### Given text
===

Member of the Minnesota House of Representatives from the 51B district
- Incumbent
- Assumed office January 3, 2023
- Preceded by: Liz Reyer

Personal details
- Born: March 9, 1986 (age 40) Bloomington, Minnesota, U.S.
- Party: Democratic (DFL)
- Spouse: Charity
- Children: 2
- Education: St. Olaf College (BA) Humphrey School of Public Affairs (MPA)
- Occupation: Legislator
- Website: Government website Campaign website

= Nathan Coulter =

American politician

Nathan Coulter (born March 9, 1986) is an American politician serving in the Minnesota House of Representatives since 2023. A member of the Minnesota Democratic-Farmer-Labor-Party (DFL), Coulter represents District 51B in the southwestern Twin Cities metropolitan area, which includes the city of Bloomington and parts of Hennepin County.

===

### Written task 1
Swap "screenshot" for "screen capture" in the listing, everything from the start of it down to the line containing "What do you see at coordinates (68, 310)", and give those lines back with nothing else changed.
The listing is unrelated to the Nathan Coulter text.

### Record extracts
===

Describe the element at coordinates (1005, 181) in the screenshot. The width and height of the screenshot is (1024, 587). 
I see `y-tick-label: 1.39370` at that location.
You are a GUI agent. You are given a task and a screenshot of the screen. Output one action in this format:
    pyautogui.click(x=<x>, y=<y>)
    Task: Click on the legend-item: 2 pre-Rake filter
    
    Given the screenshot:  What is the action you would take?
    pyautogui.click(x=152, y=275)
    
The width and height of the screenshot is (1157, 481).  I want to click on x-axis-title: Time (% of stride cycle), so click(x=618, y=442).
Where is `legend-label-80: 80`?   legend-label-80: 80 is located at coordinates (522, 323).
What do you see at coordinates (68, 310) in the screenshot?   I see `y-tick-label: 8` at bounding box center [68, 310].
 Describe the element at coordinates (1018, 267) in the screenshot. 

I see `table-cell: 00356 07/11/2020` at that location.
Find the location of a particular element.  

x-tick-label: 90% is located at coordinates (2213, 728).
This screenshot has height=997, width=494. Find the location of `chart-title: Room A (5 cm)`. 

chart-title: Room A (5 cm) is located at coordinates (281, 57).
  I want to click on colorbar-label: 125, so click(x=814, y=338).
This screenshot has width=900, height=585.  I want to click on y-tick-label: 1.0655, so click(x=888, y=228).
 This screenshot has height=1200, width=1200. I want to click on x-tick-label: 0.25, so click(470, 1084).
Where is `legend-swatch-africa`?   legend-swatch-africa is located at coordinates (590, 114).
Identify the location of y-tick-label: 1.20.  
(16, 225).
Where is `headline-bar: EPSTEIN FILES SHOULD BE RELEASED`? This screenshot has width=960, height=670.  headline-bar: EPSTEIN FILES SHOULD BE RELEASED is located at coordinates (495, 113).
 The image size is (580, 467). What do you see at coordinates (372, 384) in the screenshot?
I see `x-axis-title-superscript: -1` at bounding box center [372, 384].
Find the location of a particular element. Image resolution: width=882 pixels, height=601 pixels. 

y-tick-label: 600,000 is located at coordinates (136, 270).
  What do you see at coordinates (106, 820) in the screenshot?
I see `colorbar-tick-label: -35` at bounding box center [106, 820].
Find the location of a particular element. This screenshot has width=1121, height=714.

===

### Written task 2
Output the Nathan Coulter text word for word, everything from "- Party: Democratic" down to "of Hennepin County.".

### Worked solution 1
Describe the element at coordinates (1005, 181) in the screen capture. The width and height of the screen capture is (1024, 587). 
I see `y-tick-label: 1.39370` at that location.
You are a GUI agent. You are given a task and a screen capture of the screen. Output one action in this format:
    pyautogui.click(x=<x>, y=<y>)
    Task: Click on the legend-item: 2 pre-Rake filter
    
    Given the screen capture:  What is the action you would take?
    pyautogui.click(x=152, y=275)
    
The width and height of the screen capture is (1157, 481).  I want to click on x-axis-title: Time (% of stride cycle), so click(x=618, y=442).
Where is `legend-label-80: 80`?   legend-label-80: 80 is located at coordinates (522, 323).
What do you see at coordinates (68, 310) in the screen capture?   I see `y-tick-label: 8` at bounding box center [68, 310].

### Worked solution 2
- Party: Democratic (DFL)
- Spouse: Charity
- Children: 2
- Education: St. Olaf College (BA) Humphrey School of Public Affairs (MPA)
- Occupation: Legislator
- Website: Government website Campaign website

= Nathan Coulter =

American politician

Nathan Coulter (born March 9, 1986) is an American politician serving in the Minnesota House of Representatives since 2023. A member of the Minnesota Democratic-Farmer-Labor-Party (DFL), Coulter represents District 51B in the southwestern Twin Cities metropolitan area, which includes the city of Bloomington and parts of Hennepin County.